■ GOAL ■
Reproduce the records below word for word, from the line with "Given: Click the thumbnail" up to and including the line with "[x=534, y=399]".

==================================================

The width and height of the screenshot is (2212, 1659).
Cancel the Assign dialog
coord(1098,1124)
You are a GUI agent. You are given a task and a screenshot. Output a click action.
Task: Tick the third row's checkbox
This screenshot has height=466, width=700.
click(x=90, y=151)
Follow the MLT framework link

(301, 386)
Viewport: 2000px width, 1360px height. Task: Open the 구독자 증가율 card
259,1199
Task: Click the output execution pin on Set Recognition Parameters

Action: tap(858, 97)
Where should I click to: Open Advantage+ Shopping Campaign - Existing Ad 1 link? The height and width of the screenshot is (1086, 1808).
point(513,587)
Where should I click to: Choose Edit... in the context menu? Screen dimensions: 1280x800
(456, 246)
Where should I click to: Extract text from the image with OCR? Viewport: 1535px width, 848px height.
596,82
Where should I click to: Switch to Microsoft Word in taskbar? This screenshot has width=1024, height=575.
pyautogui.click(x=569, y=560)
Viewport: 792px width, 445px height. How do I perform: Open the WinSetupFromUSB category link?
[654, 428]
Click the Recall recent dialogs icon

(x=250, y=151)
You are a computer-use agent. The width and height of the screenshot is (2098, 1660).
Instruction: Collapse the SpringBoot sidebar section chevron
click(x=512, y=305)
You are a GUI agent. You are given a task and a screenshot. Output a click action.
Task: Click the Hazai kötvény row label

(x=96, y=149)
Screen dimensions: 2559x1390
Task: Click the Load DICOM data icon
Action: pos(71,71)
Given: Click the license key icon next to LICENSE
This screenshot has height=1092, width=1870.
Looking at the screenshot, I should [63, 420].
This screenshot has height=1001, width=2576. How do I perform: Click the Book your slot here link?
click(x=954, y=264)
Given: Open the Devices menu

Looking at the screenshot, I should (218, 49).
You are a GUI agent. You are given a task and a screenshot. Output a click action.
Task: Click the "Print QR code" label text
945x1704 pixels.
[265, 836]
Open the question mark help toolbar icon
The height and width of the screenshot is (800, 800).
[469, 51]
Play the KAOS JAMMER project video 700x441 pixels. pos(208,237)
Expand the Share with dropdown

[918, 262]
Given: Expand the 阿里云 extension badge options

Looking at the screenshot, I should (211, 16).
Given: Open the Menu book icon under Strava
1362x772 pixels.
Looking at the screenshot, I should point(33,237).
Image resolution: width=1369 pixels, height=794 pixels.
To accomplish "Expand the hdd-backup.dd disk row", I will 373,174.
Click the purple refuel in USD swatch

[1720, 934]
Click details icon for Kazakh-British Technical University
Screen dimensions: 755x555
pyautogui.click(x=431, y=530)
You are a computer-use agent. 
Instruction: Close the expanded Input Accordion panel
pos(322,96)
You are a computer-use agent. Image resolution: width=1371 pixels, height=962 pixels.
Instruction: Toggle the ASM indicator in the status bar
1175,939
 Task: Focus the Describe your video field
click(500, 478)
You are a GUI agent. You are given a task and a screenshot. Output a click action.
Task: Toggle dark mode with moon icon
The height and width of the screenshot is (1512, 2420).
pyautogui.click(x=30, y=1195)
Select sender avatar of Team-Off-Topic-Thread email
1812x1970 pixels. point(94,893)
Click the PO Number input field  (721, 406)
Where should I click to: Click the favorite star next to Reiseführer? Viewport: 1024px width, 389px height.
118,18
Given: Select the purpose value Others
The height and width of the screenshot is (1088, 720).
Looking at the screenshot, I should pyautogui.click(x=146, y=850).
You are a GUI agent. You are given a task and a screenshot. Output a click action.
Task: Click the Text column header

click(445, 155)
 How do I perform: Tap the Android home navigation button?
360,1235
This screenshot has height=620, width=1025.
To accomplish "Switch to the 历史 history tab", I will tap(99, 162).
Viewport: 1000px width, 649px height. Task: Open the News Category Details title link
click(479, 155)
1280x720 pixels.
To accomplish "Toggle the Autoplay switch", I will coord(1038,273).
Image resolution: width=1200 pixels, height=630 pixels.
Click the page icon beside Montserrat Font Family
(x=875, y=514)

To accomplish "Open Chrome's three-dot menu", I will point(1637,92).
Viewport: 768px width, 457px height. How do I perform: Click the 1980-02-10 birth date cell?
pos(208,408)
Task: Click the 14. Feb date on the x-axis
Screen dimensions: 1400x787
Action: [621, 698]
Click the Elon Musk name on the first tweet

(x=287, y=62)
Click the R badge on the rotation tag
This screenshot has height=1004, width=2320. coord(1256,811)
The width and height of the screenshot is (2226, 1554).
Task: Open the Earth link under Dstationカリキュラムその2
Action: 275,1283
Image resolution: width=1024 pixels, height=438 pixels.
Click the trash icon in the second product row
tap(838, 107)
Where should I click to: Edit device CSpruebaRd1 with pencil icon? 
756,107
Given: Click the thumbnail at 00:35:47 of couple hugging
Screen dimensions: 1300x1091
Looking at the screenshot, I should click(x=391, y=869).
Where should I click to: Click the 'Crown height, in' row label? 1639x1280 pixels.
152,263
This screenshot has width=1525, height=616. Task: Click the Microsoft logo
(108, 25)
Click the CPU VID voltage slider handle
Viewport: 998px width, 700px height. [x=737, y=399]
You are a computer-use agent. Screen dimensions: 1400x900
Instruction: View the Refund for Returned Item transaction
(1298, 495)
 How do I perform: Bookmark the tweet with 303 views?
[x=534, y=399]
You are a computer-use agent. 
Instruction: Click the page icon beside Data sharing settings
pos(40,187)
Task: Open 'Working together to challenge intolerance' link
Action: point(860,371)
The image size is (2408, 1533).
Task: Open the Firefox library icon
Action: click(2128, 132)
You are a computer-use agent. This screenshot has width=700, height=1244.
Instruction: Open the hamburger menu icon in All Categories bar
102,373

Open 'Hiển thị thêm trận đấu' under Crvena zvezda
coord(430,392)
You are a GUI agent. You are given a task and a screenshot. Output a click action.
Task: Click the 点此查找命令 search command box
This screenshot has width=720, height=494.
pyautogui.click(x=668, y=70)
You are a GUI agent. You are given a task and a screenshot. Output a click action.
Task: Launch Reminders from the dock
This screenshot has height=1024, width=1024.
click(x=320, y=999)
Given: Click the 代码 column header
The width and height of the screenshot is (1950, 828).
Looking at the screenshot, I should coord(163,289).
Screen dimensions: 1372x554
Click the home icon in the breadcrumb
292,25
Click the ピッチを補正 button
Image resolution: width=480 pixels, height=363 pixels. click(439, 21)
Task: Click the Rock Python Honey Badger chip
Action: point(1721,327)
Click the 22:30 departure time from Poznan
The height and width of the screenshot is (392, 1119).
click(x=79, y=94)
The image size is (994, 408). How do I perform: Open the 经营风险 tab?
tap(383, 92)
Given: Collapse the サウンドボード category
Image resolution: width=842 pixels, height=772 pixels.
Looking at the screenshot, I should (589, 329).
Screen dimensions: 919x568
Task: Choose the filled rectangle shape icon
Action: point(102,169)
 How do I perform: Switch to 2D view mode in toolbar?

==================================================

■ OUTPUT OF THE TASK ■
Given: Click the thumbnail at 00:35:47 of couple hugging
Screen dimensions: 1300x1091
Looking at the screenshot, I should click(x=391, y=869).
Where should I click to: Click the 'Crown height, in' row label? 1639x1280 pixels.
152,263
This screenshot has width=1525, height=616. Task: Click the Microsoft logo
(108, 25)
Click the CPU VID voltage slider handle
Viewport: 998px width, 700px height. [x=737, y=399]
You are a computer-use agent. Screen dimensions: 1400x900
Instruction: View the Refund for Returned Item transaction
(1298, 495)
 How do I perform: Bookmark the tweet with 303 views?
[x=534, y=399]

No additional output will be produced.